Em sessão da 5ª Câmara Cível, realizada na última terça-feira (11), os desembargadores, por unanimidade, proveram o recurso de apelação consistente no pedido de retificação de registro civil para determinar a mudança de nome e gênero constante nos documentos.
Em síntese, sustenta a apelante que não há dúvidas sobre a verdade quanto a sua identificação de gênero, tendo em vista que desde tenra idade apresentava modos peculiares às pessoas de sexo masculino e, devido ao fato de ter nascido sob o sexo feminino, desde os doze anos passou a fazer uso de medicamentos para não menstruar, bem como de faixas para disfarçar os seios.
Conta ainda que, quando completou 18 anos, em razão dos inúmeros constrangimentos que havia sofrido por conta de sua identidade de gênero oposta a de seus registros e da insatisfação com a vida que levava, mudou-se para o Japão, mas quando retornou ao Brasil, em busca de emprego, chegou a ser convocada para algumas entrevistas, mas que sempre foi dispensada em razão dos dados dos seus documentos pessoais não condizerem com sua aparência física.
Portanto, solicitou que fosse retificado, além de seu nome, o gênero no seu assento de nascimento. No entanto, em sua sentença de primeiro grau, o juiz entendeu que, ausente a cirurgia de redesignação de sexo, o pleito de retificação de gênero feminino para masculino deveria ser indeferido, pois, em sua concepção, “a verdade real é o sexo biológico que deve constar nos documentos públicos”.
No entanto, alegou a apelante que, quando passou a fazer acompanhamento psicológico, o profissional responsável expediu laudo atestando que esta apresentava "quadro de transexualidade" e lhe recomendou, assim como seu endocrinologista, a realização de cirurgia de redesignação de sexo e o uso de medicamento para hormonioterapia, sendo que não a fez porque ainda não conseguiu sequer agendar consulta com médico psiquiatra por meio do Sistema Único de Saúde (SUS).
· · · · · · ·
#### Verifique sua compreensão:
1 - Segundo a notícia sobre a decisão da 5ª Câmara Cível, por que o juiz de primeiro grau negou a retificação de gênero?
2 - Dê sequência à notícia sobre a decisão da 5ª Câmara Cível, começando logo após o último parágrafo apresentado.
· · · · · · ·
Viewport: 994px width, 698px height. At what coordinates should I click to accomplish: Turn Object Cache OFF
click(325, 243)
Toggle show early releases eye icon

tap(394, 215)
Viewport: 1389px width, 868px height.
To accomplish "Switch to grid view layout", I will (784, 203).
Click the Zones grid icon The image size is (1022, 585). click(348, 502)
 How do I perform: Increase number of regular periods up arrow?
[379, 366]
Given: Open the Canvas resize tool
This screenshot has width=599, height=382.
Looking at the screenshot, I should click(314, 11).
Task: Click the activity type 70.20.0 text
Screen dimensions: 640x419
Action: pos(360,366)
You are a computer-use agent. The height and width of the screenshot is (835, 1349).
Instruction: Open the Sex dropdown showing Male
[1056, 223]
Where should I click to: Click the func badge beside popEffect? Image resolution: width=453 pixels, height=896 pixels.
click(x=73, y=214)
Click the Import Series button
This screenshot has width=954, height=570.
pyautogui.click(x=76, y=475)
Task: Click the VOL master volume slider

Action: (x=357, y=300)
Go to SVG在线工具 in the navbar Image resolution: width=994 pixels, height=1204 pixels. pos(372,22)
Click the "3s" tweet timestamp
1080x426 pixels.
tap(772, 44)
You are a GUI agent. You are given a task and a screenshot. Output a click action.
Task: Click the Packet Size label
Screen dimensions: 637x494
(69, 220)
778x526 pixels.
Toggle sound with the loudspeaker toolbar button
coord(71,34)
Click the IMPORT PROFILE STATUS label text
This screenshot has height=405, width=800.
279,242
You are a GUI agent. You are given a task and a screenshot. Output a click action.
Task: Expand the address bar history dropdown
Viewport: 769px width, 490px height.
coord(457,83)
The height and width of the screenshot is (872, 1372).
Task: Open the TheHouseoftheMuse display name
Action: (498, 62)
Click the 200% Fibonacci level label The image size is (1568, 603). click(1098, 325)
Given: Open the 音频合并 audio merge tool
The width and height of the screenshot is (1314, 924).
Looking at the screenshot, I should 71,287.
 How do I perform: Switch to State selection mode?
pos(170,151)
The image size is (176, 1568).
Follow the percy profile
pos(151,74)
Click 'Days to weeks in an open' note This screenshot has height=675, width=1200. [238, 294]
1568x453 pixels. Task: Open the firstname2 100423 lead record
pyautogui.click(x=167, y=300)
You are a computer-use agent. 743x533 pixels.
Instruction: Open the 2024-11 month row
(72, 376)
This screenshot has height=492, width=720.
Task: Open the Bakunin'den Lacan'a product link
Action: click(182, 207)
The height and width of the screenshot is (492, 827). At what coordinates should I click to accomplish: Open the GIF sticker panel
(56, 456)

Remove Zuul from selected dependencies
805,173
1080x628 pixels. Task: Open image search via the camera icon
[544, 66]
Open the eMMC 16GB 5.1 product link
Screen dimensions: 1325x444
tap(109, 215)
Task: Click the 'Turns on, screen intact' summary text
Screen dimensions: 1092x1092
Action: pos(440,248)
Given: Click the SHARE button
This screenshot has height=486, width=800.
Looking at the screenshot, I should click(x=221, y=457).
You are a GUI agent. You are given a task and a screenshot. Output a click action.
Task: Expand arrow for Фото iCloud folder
· · · · · · ·
#### Respostas por tarefa:
1 - Porque não houve cirurgia de redesignação de sexo, e, para o juiz, o sexo biológico é a verdade real que deve constar nos documentos públicos.

2 -
O membro do parquet pontuou que o registro civil não pode servir de instrumento discriminatório àquele indivíduo que comprovadamente possui disfunção de gênero, e que não se pode desconsiderar que o ordenamento jurídico tem por fundamento basilar o princípio da dignidade da pessoa humana, onde o nome das pessoas é a forma pela qual ela se relaciona com seus pares.
O relator do processo, Des. Luiz Tadeu Barbosa Silva, entendeu que a exigência da sentença de primeiro grau é violadora do princípio da dignidade da pessoa humana, bem como do direito à identidade, à não discriminação e à felicidade, e que não merece subsistir.
Citou, ainda, um voto proferido pelo Ministro Luis Felipe Salomão, do Superior Tribunal de Justiça, destacando que “a exigência de cirurgia de transgenitalização para viabilizar a mudança do sexo registral dos transexuais vai de encontro à defesa dos direitos humanos internacionalmente reconhecidos...por condicionar o exercício do direito à personalidade, à realização de mutilação física, extremamente traumática, sujeita a potenciais sequelas (como necrose e incontinência urinária, entre outras) e riscos (inclusive de perda completa da estrutura genital)”.
“Posto isso, conheço do recurso e, com o parecer, dou-lhe provimento para determinar a retificação do nome e do gênero da requerente em seu assento de nascimento”, concluiu o Des. Luiz Tadeu.